I cent’anni di Amenduni il “re” delle acciaierie

VICENZA. Impossibile non ricordarlo, quando in una delle ultime apparizioni pubbliche, sullo schermo di una assemblea di Confindustria, parlando del suo modo di affrontare la crisi, citava Niccolò Machiavelli senza nominarlo. Era lì, in quelle assisi che bloccavano l’intero quartiere della Fiera di Vicenza, che Nicola Amenduni ricordava come sia necessario aspettare che il peggio passi, ma ricordando che il peggio arriva sempre e l’unico errore che si può commettere è farsi cogliere impreparati. “È comune defetto degli uomini, non fare conto, nella bonaccia, della tempesta”.
Nicola Amenduni, oggi, compie 100 anni. La sua è da sempre “La Famiglia” di Vicenza. Uno spartiacque, un confine, eri con gli Amenduni o eri con gli “altri” che negli anni hanno tentato di sfidarli, che fosse il terreno di Confindustria, che fosse quello della Banca Popolare di Vicenza, che fosse la Fiera. Ma se c’è un tratto che contraddistingue il capostipite di quella che viene considerata l’aristocrazia dell’acciaio italiano è la fermezza. La capacità che ha dimostrato nel tenere saldissimo questo nucleo, la moglie, i cinque figli e un grande gruppo industriale.
E poi l’inossidabile fermezza nelle situazioni. Anche le più complesse. Come dimostra il caso della Bpvi. A Vicenza gli Amenduni erano i primi azionisti della banca che aveva il suo dominus in Gianni Zonin.

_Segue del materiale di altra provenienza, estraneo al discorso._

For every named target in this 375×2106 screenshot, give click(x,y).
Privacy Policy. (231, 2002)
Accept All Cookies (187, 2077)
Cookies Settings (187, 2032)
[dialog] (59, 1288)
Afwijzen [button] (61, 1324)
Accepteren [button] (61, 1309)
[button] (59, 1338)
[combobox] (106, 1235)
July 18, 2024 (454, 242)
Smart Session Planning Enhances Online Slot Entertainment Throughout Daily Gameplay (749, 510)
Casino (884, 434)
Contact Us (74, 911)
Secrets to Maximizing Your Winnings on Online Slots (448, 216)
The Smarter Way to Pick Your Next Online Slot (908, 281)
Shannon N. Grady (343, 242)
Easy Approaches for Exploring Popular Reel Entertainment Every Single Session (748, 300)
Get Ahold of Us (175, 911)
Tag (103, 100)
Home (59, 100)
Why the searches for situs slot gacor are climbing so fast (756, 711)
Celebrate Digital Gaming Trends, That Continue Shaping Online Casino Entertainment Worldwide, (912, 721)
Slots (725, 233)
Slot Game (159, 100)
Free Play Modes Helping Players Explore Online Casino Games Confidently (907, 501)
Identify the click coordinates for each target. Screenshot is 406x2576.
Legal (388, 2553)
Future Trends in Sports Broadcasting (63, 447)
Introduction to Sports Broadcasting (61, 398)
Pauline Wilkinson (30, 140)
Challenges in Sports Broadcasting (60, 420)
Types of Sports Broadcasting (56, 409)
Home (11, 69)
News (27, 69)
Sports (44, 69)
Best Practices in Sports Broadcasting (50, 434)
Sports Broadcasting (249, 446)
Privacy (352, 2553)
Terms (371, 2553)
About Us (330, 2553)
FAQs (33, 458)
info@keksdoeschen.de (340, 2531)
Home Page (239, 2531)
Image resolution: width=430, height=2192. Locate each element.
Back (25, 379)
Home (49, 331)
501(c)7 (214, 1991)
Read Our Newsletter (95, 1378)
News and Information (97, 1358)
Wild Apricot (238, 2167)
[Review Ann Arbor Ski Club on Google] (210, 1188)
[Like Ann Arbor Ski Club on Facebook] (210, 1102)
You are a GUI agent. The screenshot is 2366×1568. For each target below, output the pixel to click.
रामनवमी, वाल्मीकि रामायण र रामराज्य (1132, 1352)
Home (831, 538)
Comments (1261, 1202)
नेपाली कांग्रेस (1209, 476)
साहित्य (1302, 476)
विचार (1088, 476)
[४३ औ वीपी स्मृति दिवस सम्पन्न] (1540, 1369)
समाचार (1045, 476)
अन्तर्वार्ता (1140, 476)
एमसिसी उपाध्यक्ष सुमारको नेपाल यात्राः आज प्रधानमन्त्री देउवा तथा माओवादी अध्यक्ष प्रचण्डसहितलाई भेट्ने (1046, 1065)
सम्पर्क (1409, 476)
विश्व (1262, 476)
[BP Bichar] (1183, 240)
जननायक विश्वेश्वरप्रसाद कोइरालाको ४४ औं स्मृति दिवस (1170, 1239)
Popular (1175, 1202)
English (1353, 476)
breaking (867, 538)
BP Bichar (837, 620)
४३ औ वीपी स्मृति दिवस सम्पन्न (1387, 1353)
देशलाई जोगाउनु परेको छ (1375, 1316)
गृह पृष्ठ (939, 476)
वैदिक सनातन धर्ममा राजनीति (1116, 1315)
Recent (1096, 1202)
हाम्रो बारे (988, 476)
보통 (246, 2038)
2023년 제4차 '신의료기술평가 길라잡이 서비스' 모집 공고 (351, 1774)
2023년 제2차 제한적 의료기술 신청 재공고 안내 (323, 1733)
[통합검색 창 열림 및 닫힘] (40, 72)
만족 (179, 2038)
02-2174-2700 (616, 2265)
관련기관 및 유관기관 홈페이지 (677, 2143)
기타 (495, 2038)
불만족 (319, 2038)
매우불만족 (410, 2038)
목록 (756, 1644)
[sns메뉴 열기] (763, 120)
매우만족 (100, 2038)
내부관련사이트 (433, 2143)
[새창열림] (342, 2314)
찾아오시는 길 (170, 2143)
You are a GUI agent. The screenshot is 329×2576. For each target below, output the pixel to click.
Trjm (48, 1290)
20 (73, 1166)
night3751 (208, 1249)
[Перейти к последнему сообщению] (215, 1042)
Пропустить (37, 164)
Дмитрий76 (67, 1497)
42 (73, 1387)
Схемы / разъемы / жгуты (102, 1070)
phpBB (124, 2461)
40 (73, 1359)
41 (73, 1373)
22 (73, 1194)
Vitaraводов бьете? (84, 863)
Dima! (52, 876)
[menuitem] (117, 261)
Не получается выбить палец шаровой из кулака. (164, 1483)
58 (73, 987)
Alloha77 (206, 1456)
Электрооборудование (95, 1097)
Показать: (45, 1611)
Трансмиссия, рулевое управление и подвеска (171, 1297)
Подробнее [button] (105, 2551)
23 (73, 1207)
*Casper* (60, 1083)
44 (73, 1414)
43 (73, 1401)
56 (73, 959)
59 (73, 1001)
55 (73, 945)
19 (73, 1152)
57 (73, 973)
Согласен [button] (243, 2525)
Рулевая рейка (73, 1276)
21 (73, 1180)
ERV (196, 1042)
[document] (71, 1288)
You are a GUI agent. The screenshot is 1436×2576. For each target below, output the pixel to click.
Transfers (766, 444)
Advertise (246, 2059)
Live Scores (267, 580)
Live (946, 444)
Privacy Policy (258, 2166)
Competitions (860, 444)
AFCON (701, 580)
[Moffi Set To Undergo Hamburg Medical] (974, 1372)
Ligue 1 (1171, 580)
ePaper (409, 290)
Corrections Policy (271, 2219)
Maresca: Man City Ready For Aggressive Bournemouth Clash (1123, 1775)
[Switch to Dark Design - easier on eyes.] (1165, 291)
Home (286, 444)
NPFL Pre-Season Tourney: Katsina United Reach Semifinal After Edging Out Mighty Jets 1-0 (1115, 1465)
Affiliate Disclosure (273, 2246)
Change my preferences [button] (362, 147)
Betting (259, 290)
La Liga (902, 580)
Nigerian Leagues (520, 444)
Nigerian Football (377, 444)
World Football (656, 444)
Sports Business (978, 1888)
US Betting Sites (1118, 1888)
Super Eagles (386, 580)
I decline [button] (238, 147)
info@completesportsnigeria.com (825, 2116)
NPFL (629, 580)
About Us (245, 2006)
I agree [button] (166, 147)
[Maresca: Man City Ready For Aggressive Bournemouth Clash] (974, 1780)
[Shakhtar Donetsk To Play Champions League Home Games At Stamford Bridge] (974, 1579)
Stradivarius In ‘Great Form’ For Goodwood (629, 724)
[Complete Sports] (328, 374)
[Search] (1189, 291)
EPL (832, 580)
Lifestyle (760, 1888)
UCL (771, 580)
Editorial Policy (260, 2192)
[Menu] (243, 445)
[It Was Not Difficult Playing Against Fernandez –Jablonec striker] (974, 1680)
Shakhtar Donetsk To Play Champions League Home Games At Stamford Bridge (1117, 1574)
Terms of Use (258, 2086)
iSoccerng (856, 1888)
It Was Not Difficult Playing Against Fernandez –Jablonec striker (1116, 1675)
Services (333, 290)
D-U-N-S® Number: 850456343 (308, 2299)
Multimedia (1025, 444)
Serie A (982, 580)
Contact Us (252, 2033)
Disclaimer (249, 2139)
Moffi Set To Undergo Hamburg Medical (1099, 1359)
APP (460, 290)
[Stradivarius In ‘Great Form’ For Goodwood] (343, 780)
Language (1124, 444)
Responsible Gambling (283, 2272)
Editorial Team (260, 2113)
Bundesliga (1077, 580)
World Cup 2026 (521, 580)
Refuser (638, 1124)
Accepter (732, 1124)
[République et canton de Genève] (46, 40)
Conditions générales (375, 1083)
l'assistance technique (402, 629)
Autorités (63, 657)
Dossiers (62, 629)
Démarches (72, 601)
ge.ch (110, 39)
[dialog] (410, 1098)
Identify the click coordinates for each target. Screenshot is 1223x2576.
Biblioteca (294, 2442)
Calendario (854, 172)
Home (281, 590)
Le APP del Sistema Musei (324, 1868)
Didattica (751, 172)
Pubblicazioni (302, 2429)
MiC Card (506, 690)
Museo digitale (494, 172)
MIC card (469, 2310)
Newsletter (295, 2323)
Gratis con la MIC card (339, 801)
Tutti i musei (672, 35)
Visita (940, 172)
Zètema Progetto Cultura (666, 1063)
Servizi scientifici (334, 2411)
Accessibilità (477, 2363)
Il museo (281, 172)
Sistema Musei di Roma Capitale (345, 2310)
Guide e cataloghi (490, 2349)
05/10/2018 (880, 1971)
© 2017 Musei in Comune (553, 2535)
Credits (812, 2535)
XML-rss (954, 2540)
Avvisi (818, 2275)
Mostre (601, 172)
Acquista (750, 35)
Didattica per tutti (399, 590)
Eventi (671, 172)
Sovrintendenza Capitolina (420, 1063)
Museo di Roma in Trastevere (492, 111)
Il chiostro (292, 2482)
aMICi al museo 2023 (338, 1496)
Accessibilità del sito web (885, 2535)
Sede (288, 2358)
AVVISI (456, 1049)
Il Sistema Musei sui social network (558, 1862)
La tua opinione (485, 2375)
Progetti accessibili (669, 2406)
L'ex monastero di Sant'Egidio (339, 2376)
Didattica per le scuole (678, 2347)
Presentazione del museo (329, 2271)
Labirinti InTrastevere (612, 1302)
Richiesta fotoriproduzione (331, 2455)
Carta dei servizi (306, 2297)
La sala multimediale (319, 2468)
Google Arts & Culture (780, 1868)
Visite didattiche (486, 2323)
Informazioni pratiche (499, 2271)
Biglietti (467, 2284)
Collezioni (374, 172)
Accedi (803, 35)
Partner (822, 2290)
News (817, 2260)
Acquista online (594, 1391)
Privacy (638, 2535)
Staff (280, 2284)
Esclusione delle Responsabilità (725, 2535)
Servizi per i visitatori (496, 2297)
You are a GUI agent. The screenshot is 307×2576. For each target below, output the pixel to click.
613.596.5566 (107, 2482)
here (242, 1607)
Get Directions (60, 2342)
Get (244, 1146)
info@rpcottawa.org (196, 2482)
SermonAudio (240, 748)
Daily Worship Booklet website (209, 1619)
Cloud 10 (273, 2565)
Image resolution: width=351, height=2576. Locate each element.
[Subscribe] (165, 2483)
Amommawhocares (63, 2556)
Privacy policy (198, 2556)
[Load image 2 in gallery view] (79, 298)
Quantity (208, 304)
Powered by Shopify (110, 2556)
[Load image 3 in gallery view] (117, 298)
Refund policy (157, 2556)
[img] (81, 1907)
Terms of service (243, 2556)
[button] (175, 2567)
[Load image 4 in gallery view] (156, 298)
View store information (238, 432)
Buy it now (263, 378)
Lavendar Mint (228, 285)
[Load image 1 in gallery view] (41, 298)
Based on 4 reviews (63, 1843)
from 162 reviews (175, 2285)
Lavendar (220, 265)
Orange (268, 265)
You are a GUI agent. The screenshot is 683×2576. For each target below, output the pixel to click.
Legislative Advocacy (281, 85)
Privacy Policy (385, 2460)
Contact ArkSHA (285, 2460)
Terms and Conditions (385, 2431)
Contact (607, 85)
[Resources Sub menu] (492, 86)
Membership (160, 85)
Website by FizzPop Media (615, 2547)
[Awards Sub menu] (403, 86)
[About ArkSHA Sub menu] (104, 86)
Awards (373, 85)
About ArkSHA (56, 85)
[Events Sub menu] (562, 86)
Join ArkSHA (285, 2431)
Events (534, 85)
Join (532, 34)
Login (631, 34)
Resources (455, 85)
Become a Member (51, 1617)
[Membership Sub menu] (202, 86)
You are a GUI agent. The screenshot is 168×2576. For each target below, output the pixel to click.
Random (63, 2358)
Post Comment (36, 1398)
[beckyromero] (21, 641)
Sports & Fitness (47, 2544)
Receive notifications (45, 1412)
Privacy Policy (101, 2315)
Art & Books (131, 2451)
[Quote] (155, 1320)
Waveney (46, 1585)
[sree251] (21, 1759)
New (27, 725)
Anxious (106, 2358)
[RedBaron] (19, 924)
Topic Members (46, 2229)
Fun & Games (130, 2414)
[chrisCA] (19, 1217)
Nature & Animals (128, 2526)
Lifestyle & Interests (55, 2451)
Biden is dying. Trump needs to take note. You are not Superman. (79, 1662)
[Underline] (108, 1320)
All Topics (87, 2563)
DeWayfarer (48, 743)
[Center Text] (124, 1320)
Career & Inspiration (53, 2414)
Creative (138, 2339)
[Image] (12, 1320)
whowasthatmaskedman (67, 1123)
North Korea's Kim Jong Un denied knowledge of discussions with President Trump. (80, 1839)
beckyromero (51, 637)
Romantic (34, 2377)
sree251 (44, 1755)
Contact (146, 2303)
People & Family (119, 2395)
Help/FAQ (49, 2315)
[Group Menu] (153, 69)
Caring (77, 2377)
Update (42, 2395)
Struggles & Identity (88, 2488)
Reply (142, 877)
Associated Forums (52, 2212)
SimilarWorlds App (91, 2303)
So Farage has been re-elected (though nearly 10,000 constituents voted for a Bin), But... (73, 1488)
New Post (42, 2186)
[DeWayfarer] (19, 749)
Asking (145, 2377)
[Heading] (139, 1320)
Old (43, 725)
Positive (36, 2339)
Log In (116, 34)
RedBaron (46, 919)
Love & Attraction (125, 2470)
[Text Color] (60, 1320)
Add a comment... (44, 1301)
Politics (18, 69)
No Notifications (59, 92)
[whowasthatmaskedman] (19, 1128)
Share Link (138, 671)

Nonostante l’1,4% del capitale nessun membro della famiglia è stato mai nel Cda dell’istituto. La rottura con Zonin è faccenda che risale a dieci anni fa, quando il banchiere vignaiolo negò ad un Amenduni un posto in cda.
Eppure mentre le azioni della banca colavano a picco, Nicola non ha usato la sua posizione e il suo potere per ottenere privilegi (altri lo hanno o lo avrebbero fatto). Mai avrebbe potuto sopportare di avere un trattamento diverso dall’ultimo degli azionisti scavalcati. La fierezza, l’orgoglio valgono più di tutto. E non solo, ma anche per questo, nei mesi della grande crisi della Bpvi, come di Veneto Banca, di cui era pure azionista, uno stuolo di manager e nuovi ad hanno chiesto udienza al “Grande Vecchio”.
Amenduni è uno straniero in terra vicentina. Figlio di Michele e Teodora, nasce a Bari il 4 aprile 1918. Suo padre è titolare della Michele Amenduni & C, una azienda fondata nel 1905, specializzata nella fonderia e nella fabbricazione di macchine per la raccolta delle olive e per la lavorazione dell’olio. Nicola entra per la prima volta in azienda all’età di 11 anni. Nel 1933, quando il padre in un viaggio di lavoro in Calabria contrae la malaria (morirà nel 1940), inizia a lavorare nella ditta, mentre frequenta la scuola. Dopo la guerra la ditta, che viene rinominata Amenduni Nicola Spa, trae beneficio dalla crescita dell’Italia del boom economico e si avvantaggia dei brevetti e delle invenzioni meccaniche di Nicola. Il 2 marzo del 1957 sposa Maria Gresele, appartenente alla famiglia di Vicenza proprietaria della Acciaierie Valbruna. Dal loro matrimonio nascono Michele, Ernesto, Massimo, Maurizio e Antonella, tutti impegnati nelle attività imprenditoriali della famiglia.
Ad ogni figlio è data una particolare area del gruppo di famiglia. Nei primi anni di matrimonio, Amenduni continua a dedicarsi alle attività imprenditoriali collegate alla meccanica. Dopo poco tempo, però, suo suocero Ernesto Gresele gli affida la conduzione della Acciaierie Valbruna. Fin dagli anni Sessanta, Amenduni sviluppa il business dell’acciaio inossidabile. Nel 2003 gli è stata attribuita dall’Università di Udine la laurea honoris causa in Ingegneria meccanica.